To do » Transcribe word for word the lines from the start of the records through the line holding "pyautogui.click(x=345, y=180)", inclusive, and leave the pictures out of your answer.

####################

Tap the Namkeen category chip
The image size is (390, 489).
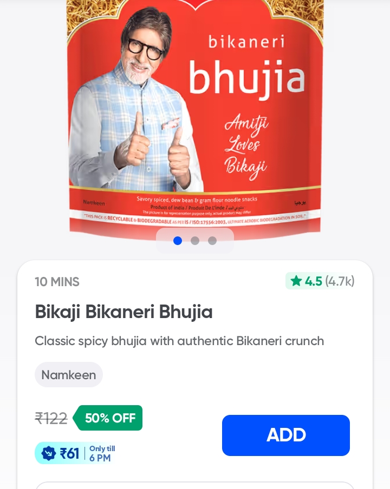click(x=69, y=374)
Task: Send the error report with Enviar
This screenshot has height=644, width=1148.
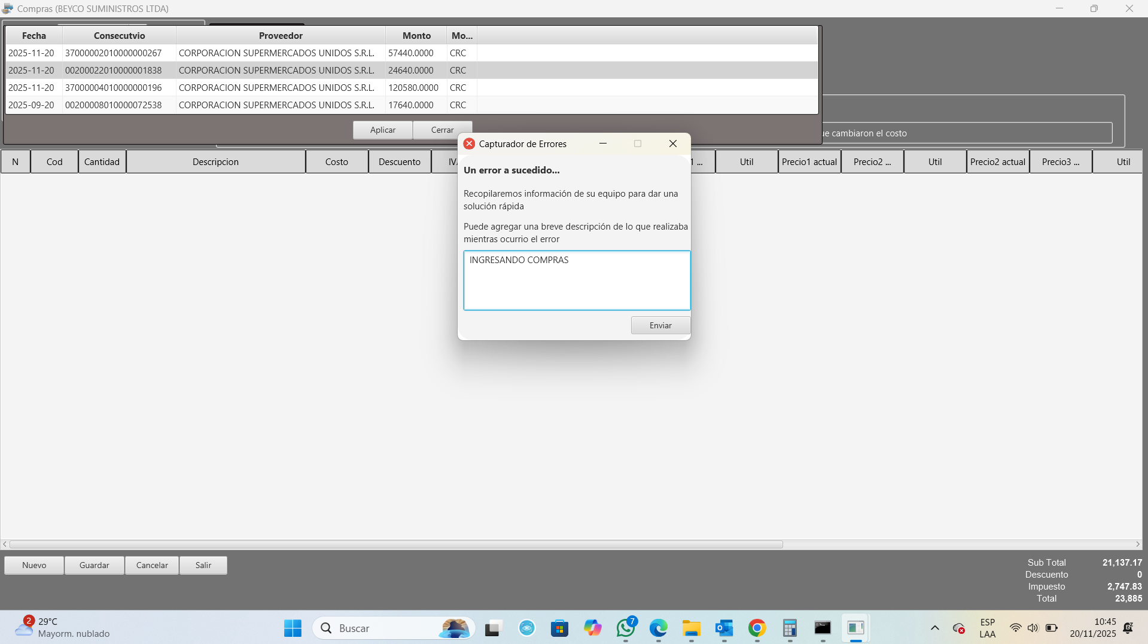Action: (660, 325)
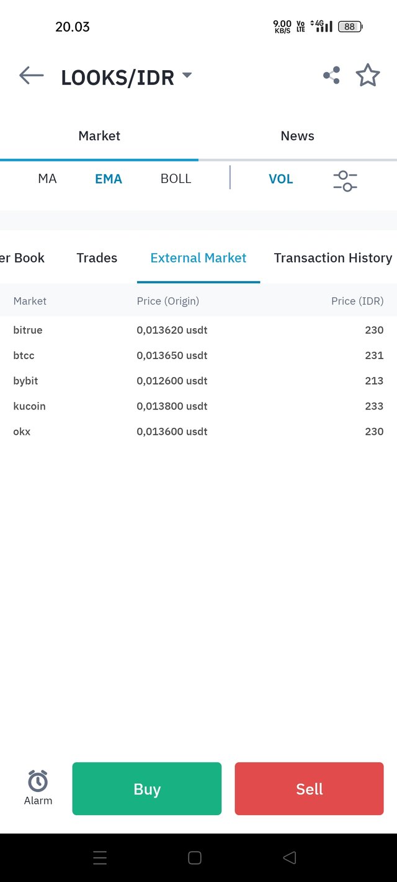Open indicator settings sliders icon
The image size is (397, 882).
pyautogui.click(x=345, y=180)
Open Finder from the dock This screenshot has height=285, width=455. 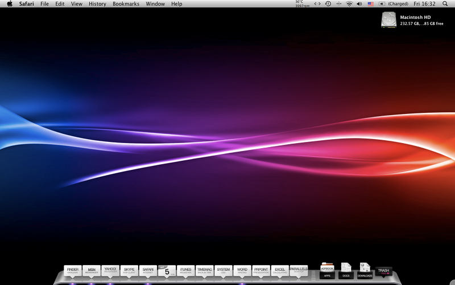tap(72, 271)
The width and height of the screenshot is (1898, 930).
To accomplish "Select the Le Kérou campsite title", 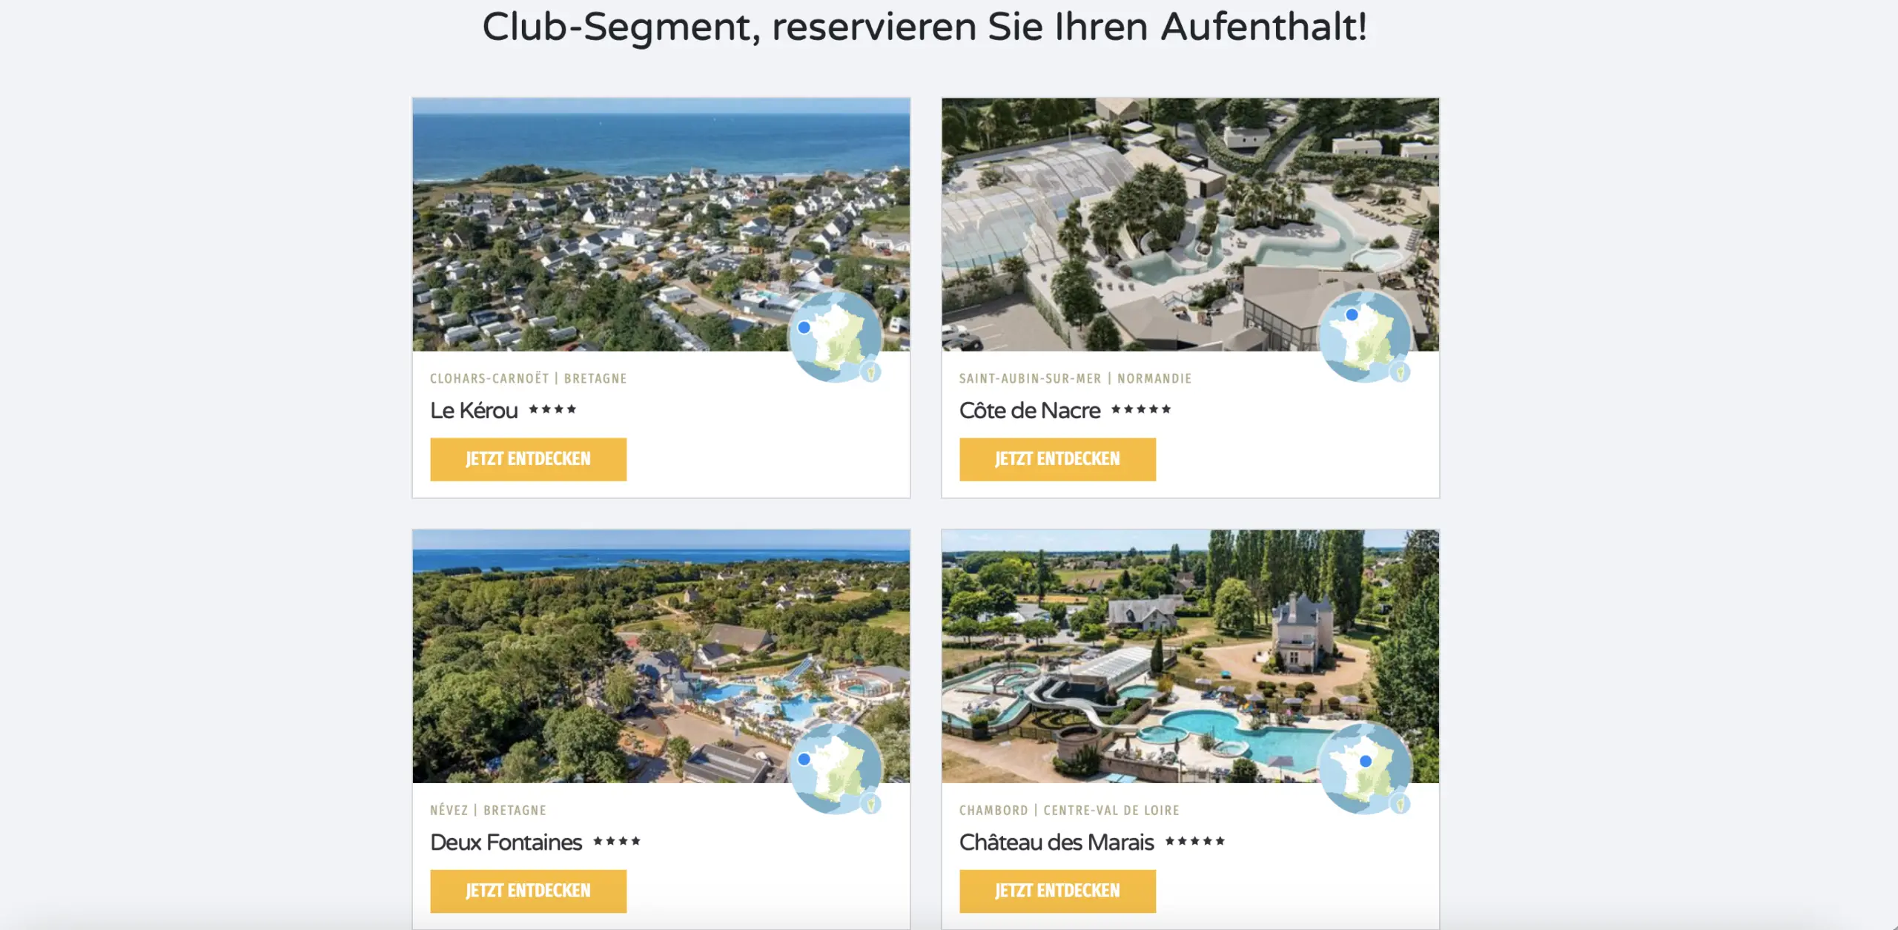I will point(474,410).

####################

Reply »
Tap the Namkeen category chip
The image size is (390, 489).
click(x=69, y=374)
Task: Send the error report with Enviar
This screenshot has height=644, width=1148.
Action: (660, 325)
Open indicator settings sliders icon
The image size is (397, 882).
pyautogui.click(x=345, y=180)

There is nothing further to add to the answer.